Another result has developed in connection with our Sunday laws whereby the vilest and most nefarious business known to our civilization has intrenched itself behind them, and at the same time defies them. The enforced leisure which the Sunday laws and the customs concerning Sunday have brought about make Sunday the great harvest-day for the saloons and their associate evils. The Sunday laws prohibit many forms of legitimate business which our Christian civilization has come to allow, and any persistent effort to enforce the Sunday laws against the saloon is met by the saloonist with the counter-effort to enforce the laws against legitimate business. In the absence of any struggle with the saloon, nobody thinks of enforcing the laws against legitimate business, or against popular amusements. Meanwhile the rum-traffic, content to close the front door, if that be really insisted upon, goes forward, and will continue to go forward, unchecked. Legitimate business can not afford to be interfered with, and the liquor power, holding the club in its own hand, says, "Permit me to go forward, through the side-door at least, or I will give you endless trouble through the same law whereby you seek to interfere with me." In many places, as in our Western cities, the liquor power is strong enough to openly defy every effort, and to push its business through the front door, regardless of law. Between the two methods, the rum-traffic has taken full possession of Sunday, and the larger half of its profits are gathered in on that day.

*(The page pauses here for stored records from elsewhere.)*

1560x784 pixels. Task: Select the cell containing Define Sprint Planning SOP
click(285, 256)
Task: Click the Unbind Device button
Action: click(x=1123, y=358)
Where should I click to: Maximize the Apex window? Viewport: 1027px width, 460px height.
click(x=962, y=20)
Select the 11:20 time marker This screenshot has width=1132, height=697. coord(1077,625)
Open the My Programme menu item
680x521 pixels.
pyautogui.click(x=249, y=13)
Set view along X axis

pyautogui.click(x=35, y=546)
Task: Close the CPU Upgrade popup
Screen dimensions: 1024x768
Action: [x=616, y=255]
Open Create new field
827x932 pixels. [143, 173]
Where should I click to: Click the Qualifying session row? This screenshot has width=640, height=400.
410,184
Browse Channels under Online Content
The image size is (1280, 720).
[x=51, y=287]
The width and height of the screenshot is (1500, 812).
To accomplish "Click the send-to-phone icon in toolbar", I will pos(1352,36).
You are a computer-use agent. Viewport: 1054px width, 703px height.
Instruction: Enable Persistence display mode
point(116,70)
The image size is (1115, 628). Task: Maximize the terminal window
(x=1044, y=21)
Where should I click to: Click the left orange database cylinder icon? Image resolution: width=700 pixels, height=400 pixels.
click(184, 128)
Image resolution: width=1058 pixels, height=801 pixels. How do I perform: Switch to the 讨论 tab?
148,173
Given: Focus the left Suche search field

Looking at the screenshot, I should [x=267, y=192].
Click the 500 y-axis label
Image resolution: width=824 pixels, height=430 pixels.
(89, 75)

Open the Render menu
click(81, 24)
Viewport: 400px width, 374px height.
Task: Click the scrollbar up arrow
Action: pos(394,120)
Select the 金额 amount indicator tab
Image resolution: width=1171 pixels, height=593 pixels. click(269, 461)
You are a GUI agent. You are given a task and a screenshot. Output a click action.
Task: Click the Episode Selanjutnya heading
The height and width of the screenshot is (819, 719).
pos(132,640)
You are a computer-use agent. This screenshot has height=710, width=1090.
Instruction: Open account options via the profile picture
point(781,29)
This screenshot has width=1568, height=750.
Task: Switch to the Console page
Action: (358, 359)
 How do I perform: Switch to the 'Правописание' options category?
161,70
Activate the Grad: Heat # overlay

A still more deplorable evil has come upon the Church itself, through reliance upon the Sunday law, and through the acceptance of Sunday, which has neither Scriptural authority nor standing-room on the law of God. It has ceased to appeal to the law of God—except in a very weak way—as the source of authority in matters relative to the Sabbath, and has thereby become shorn of all real strength. Year by year the Church drifts further into the stream of Sunday desecration. The pulpit talks of the terrible disregard for Sunday which prevails, while the pews hasten out on Monday morning to pocket the profits of Sunday business and Sunday revelry. Thus, dependence on the civil law, and false theories concerning the abrogation of the Sabbath, have turned the heart of the Church itself away from the law of God, and left it to lean on a broken reed which is piercing it through.

The results are sad, but terribly real. They are legitimate, unavoidable, but none the less ruinous.